The Veterans Administration has announced new rules for evaluating net worth, asset transfers and income exclusions under the Aid and Attendance program for wartime veterans and their surviving spouses. These changes go into effect on October 18, 2018 so it may be your last chance to plan before that date.
Aid and Attendance Benefits: The Aid and Attendance program provides tax-free income benefits to qualified veterans and widows of veterans over the age of 65 to offset the cost of care at home, in an assisted living facility or a nursing home. Unlike many VA programs, Aid and Attendance benefits are not tied to service-connected disability determinations. In order to qualify for these benefits the following requirements must be met:
(1) The Veteran cannot have been dishonorably discharged
(2) The Veteran must have served at least 90 days, 1 day of which was during a period of armed conflict (WWII, Korea, Vietnam, Gulf War). Service does not have to be in the theatre of war.
(3) The Veteran’s net worth cannot exceed a specified maximum ($123,600 in 2018).
(4) The Veteran’s household gross income (including the spouse’s income), after applicable deductions, cannot exceed specified thresholds based on marital status and number of dependents.
(5) The Veteran must require help with activities of daily living.
Net Worth: Prior to the rule change, there was no hard and fast net worth cap. Depending on the Veteran’s age, maximum net worth varied between $40,000 and $80,000. The new rules provide a set maximum of $123,600 regardless of age, and specify what counts in determining net worth. Under the new rules, net worth is determined by adding the fair market value of “countable assets” (almost everything owned by the Veteran and spouse, other than a principal residence, a car and personal property) to the applicant’s total household annual gross income, and deducting certain unreimbursed medical expenses. Unreimbursed medical expenses include any medical expenses the Veteran will not be reimbursed for from any source and include: health insurance premiums and deductibles, co-pays, Medicare premiums, and the entire cost associated with home-health care, assisted living care and nursing home care.
Income: The amount of the monthly benefit that may be paid to the Veteran is determined by comparing the household’s gross monthly income against the following thresholds. When that income is lower than the applicable threshold, the VA will bring their income up to the specified amount; in other words, will make-up the shortfall. As described above, income is gross annual income less qualified unreimbursed medical expenses
Threshold Max Monthly Benefit
Single Veteran with no dependents $21,962 $1,830
Veteran with spouse or one dependent $26,036 $2,169
Surviving Spouse of Veteran $14,112 $1,176
For example if a single Veteran’s gross annual income totals $40,000 and he/she resides in an assisted living facility costing $4,000/month ($48,000/year), the Veteran would be entitled to the maximum monthly benefit of $1,830 per month to apply against the cost of his or her care (annual income of $40,000 – $48,000 unreimbursed medical expenses = negative $8,000) which offsets all countable income. If, however, gross annual income was $60,000, after subtracting the unreimbursed medical expenses, countable income would total $12,000. The monthly benefit in that case would be approximately $813 ($21,962 minus countable income of $12,000 = $9,962 divided by 12 months = $830 per month).

■ **Activity list**:
**1)** Answer these questions from the Aid and Attendance text:
(a) On what date do the new rules go into effect?
(b) What maximum net worth does the text give for 2018?
(c) What is the maximum monthly benefit for a surviving spouse of a veteran?
**2)** Write out the passage of the Aid and Attendance text starting at "Aid and Attendance Benefits: The" and ending at "($123,600 in 2018).".
The lines that follow come from a different source than the text above.

■ **Information shown**:
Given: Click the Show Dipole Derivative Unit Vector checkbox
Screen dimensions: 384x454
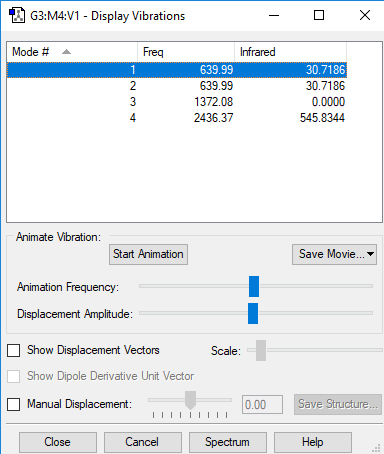Looking at the screenshot, I should pos(14,376).
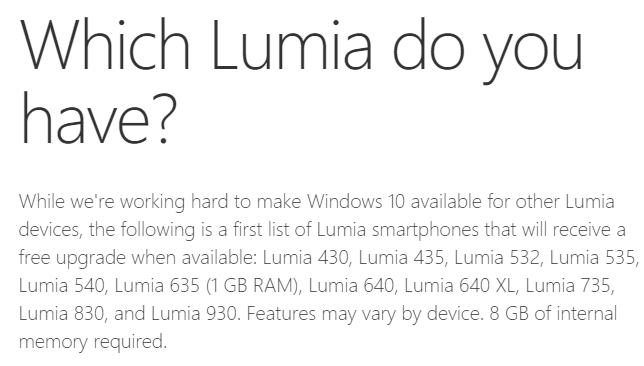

■ **Answers to the tasks**:
**1)**
(a) October 18, 2018
(b) $123,600
(c) $1,176

**2)**
Aid and Attendance Benefits: The Aid and Attendance program provides tax-free income benefits to qualified veterans and widows of veterans over the age of 65 to offset the cost of care at home, in an assisted living facility or a nursing home. Unlike many VA programs, Aid and Attendance benefits are not tied to service-connected disability determinations. In order to qualify for these benefits the following requirements must be met:
(1) The Veteran cannot have been dishonorably discharged
(2) The Veteran must have served at least 90 days, 1 day of which was during a period of armed conflict (WWII, Korea, Vietnam, Gulf War). Service does not have to be in the theatre of war.
(3) The Veteran’s net worth cannot exceed a specified maximum ($123,600 in 2018).